Association of Author’s Representatives (“AAR”) – An organization of agencies who abide by a canon of ethics and host meetings and panel discussions to keep agents informed about trends and issues facing the industry.
Auction – When multiple publishing houses are interested in acquiring a project they will sometimes bid against each other in an auction. While auction formats vary, typically the bids will proceed from lowest to highest and they last until one publisher has the highest bid and others have dropped out. Auctions are a good thing for authors and agents.
Backlist – These are books that have been out for a while but whose rights publishers still possess.
“Big Five” – The five largest publishers: Penguin Random House, Simon & Schuster, HarperCollins, Hachette, and Macmillan
Blurb – A quote from an author or reviewer in praise of a book. Blurbs may or may not be on the cover of a book.
Book Expo America (“BEA”) – An annual, massive book convention in the US attended by publishers, agents, authors, librarians, bookstore reps, and random hangers-on.
Book plates – Stickers that go in the front of a book and often allow the owner of the book to sign their name. Book plates are a popular way for children’s book authors to sign books (since book plates are more portable).
Bound Galleys – (see “galleys”)
British Commonwealth – A huge list of countries, territories, and random islands, many of which you may not have ever known existed, and which were once apparently colonized by Mother Britain. The British Commonwealth is important in publishing as it is often the countries and territories where British publishers will have exclusivity (see “exclusivity”). To make it still more confusing, the list of British Commonwealth territories varies from publisher to publisher.
Buyer – The person at a bookstore or library who is responsible for ordering books.
Commission – The amount an agent receives for their services. Agents typically receive a commission of 15% for all domestic sales and 20% for foreign sales, which is split between the primary agent and a subagent (see “subagent). Agents only receive commission on works they sell, and thus aren’t paid unless the author is paid.
Co-op – You know those books at the front of Barnes & Noble? Those books didn’t hitchhike there themselves: that placement is typically paid for by the publisher. Publishers make certain titles “available for co-op” and work out payment arrangements and special promotions, and it is then up to the bookstore to decide which titles get to go up front.
Copyeditor – A grammar and spelling ninja who is responsible for making sure books do not have typos, geographical errors, or dangling modifiers. Not to be confused with Editors.
Copyright – The legal right of ownership of a written work. Copyright in the US lasts for the author’s life plus 70 years. Your work is technically copyrighted when you write it, although you want to make sure your publisher registers copyright of your work in your name with the Library of Congress within three months of its publication for legal reasons that you are free to research on your own if you have too much time on your hands.

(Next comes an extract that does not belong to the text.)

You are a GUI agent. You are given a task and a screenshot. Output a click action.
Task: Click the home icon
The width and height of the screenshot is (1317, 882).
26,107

Debut novel – An author’s first published novel, not necessarily the first book they’ve written.
Deep discounts – When a publisher discounts steeply in order to move some books, they are often allowed to pay the author much much less in royalties. Often a source of confusion and angst when royalty statements arrive.
Delivery and Acceptance (“D&A”) – The happy time when a publisher officially accepts a book for publication. This may trigger a D&A payment (see “advance”).

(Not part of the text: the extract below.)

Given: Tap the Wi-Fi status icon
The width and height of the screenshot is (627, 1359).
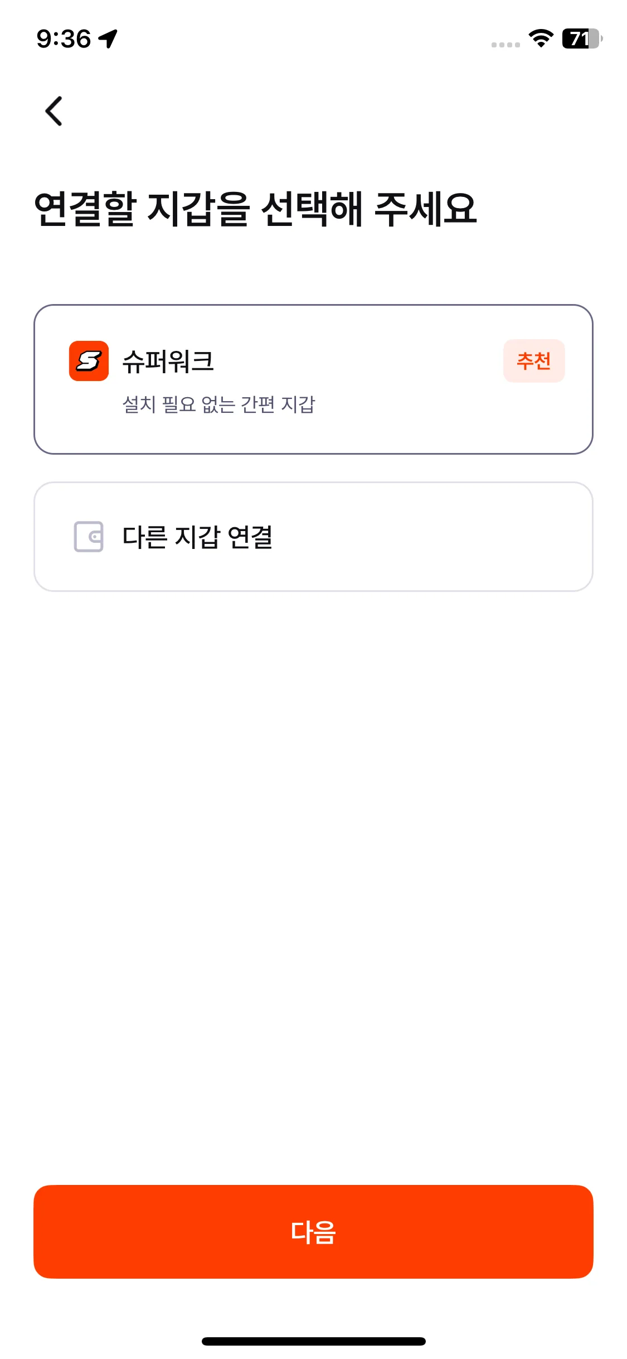Looking at the screenshot, I should coord(541,38).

Delivery date – When your manuscript is due. Write it in the calendar in blood (but tell your agent if you think you’re going to miss it).
Digital List Price (“DLP”) – In digital audio and e-book land this is the price the publisher or rights holder places on a copy of their digital content. This may or may not have any bearing whatsoever on the price the e-publisher actually charges.
Distributor – The company that gets books from a publisher to bookstores, libraries, etc. Most major and some mid-major publishers function as their own distributors, while others use third parties. (see “wholesaler” for differentiation)
DRM – Digital Rights Management. This is software encryption that (theoretically) discourages piracy and which allows publisher to do fancy things like sync your e-book between your Kindle and your iPhone.
Earn out – When your book has earned more revenue than you were paid as an advance it is said to have “earned out.” From here on out you get royalties on all “net sales” and all subrights income. Congratulations!
Editor – A publishing professional who works at a publishing house. An editor receives submissions (usually from agents), acquires projects, negotiates advances, and then coordinates with the different teams at a publisher throughout the publication process, such as production, sales, marketing, etc., basically making a book happen. An editor will typically be a savvy networker, have impeccable taste, and live in Brooklyn.
Editorial letter – The list of suggested changes an editor will ask an author to make prior to publication. Not every single tiny suggestion must be taken, but an author would do well to please their editor.
Exclusivity – 1. When an unpublished author gives an agent an “exclusive” look at their manuscript, usually for a period of time. This means the author cannot then send their manuscript to another agent during that time period. 2. Exclusivity can also refer to the exclusive rights and territory that are granted to a publisher in a publishing contract (see also “territory”).
First pass pages – Once the manuscript is copyedited, the pages are then type-set and designed to look like how they’ll look when the book is bound. A copy of these pages are then sent back to the editor and author, who check for any last minute errors that might have been missed or possibly introduced during the type-setting.
First proceeds – When a book is rejected for publication due to being editorially unacceptable some publishing contracts will allow the author to retain the advance and only repay the publisher out of the “first proceeds” from the sale to another publisher. Basically the author uses Publisher #2 to pay back Publisher #1.
First serial – Publication of an excerpt in a magazine or journal prior to book publication. (see also “Second Serial”)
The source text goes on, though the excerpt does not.